I believe parents are responsible, whether they discharge that responsibility up to your standards (or mine, or anybody's) or not. The difference is I do not threaten them with summary execution to somehow force them to do better. What are you going to do, for example, with parents who are simply unable to do what they should-- never mind your standards? Has it occurred to you to offer them an attractive and realistic alternative to what they are doing, or not doing?

John said...

This has got to be one of the dumbest things I have ever read from you... Especially since you consistently blame the public schools for the failure of these parent(s).

"I believe parents are responsible, whether they discharge that responsibility up to your standards (or mine, or anybody's) or not."

responsible:

1a : liable to be called on to answer
b (1) : liable to be called to account as the primary cause, motive, or agent
a committee responsible for the job (2) : being the cause or explanation
mechanical defects were responsible for the accident
c : liable to legal review or in case of fault to penalties

2a : able to answer for one's conduct and obligations : TRUSTWORTHY
b : able to choose for oneself between right and wrong

John said...

And what should we do with...

"parents who are simply unable to do what they should"?

"teachers who are simply unable to do what they should"?


Should we just leave the kids in their care?

Or should we hold them accountable and force them to improve?


It seems that you are suffering from the bigotry of low expectations... I know these parent(s) can perform well if we truly hold them responsible, support ECFE, etc !!!

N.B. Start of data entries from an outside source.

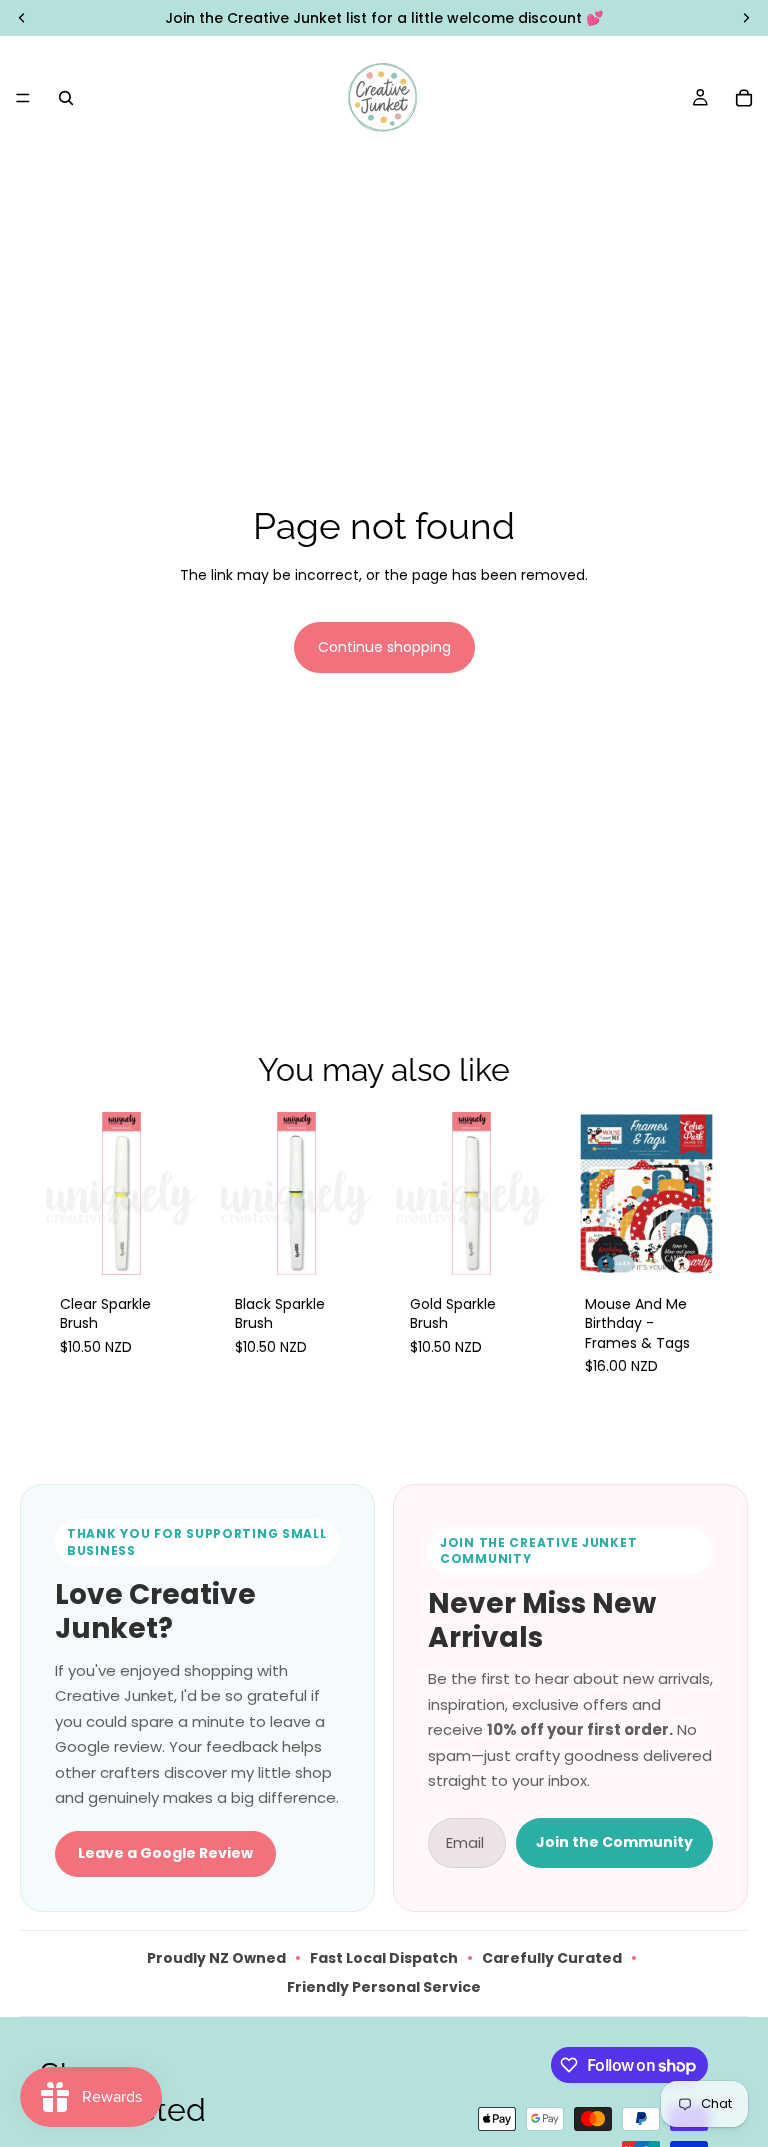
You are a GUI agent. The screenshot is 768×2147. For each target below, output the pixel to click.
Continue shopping (384, 647)
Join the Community (614, 1842)
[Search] (66, 98)
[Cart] (744, 98)
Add (189, 1243)
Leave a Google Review (165, 1853)
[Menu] (23, 98)
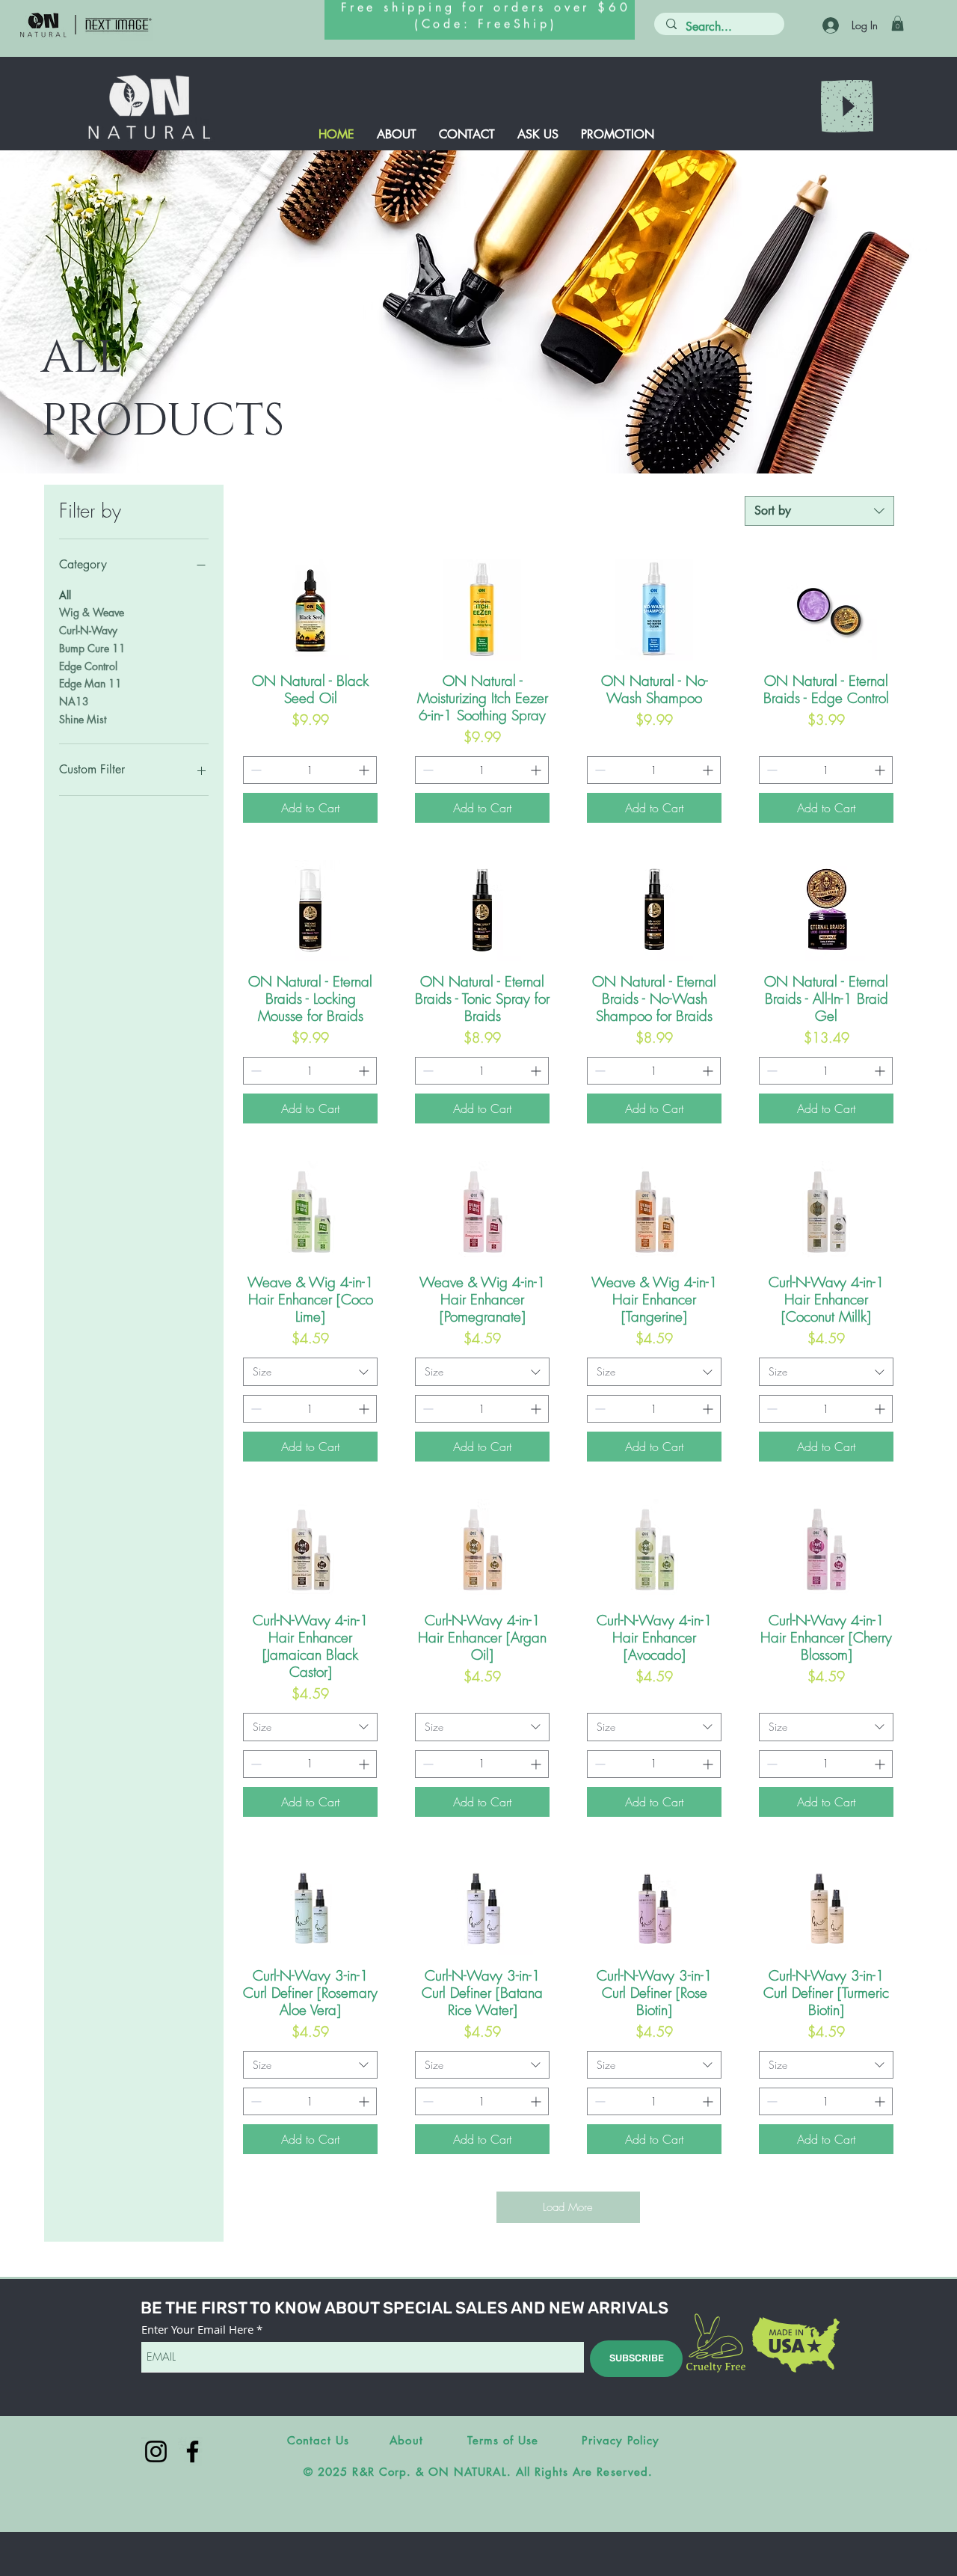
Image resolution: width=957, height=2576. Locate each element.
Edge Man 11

While you apparently want to keep low expectations so it does not hurt their feelings or something. No matter the negative consequences their children will bear for your in action.

jerrye92002 said...

I believe parents are responsible according to the definition. That does not make them able to meet your expectations, or anybody else's. If they cannot afford E-ed, how does that make them "incapable" or "bad" parents? If they are working three jobs and don't have time for "parent education," how is that bad choices or "irresponsible"? It's the opposite. It's called doing the best you can with what you have. If you want them to do better, give them something more, and make sure they know they have it and know how to use it. Why do you hate poor people, and expect so little of them?

jerrye92002 said...

By the way, there are "natural consequences" to bad parenting, but many are of the intangible variety like seeing your kids "go bad" or fail in life, or be unable to support you in your dotage. One could say the natural consequences of bad parenting tend to fall more on the kids, and in that it is very similar to bad education. I will not say bad teachers, though that is a part of it, I will just say it is a bad education /system/ which does not take each kid to their full potential, whatever that is. They are "our" employees and we need and are entitled to "hold them responsible," while the parents are NOT our employees and shame on you for thinking they are. I am OK, however, with schools suffering the "natural consequences" of failure, by losing their customers to the competition (or having to improve so as NOT to lose customers).

But some people still insist that the failure of the schools is all the parents' fault and that we should never, ever, hold schools accountable.

John said...

If they are collecting welfare, medicaid, etc we do have the right to require things of them. The government does this with farm subsidies.

Then parent(s) can choose if excepting the money is worth the burden.

Please remember that you are the one who wants to
- cut their benefits and make them work 3 shifts.
- cut their medicaid or ACA subsidies
- cut their housing benefits
- cut ECFE, Headstart, etc

I am happy to increase these if we add performance requirements. No child should have to go to school hungry because their parent(s) is a failure.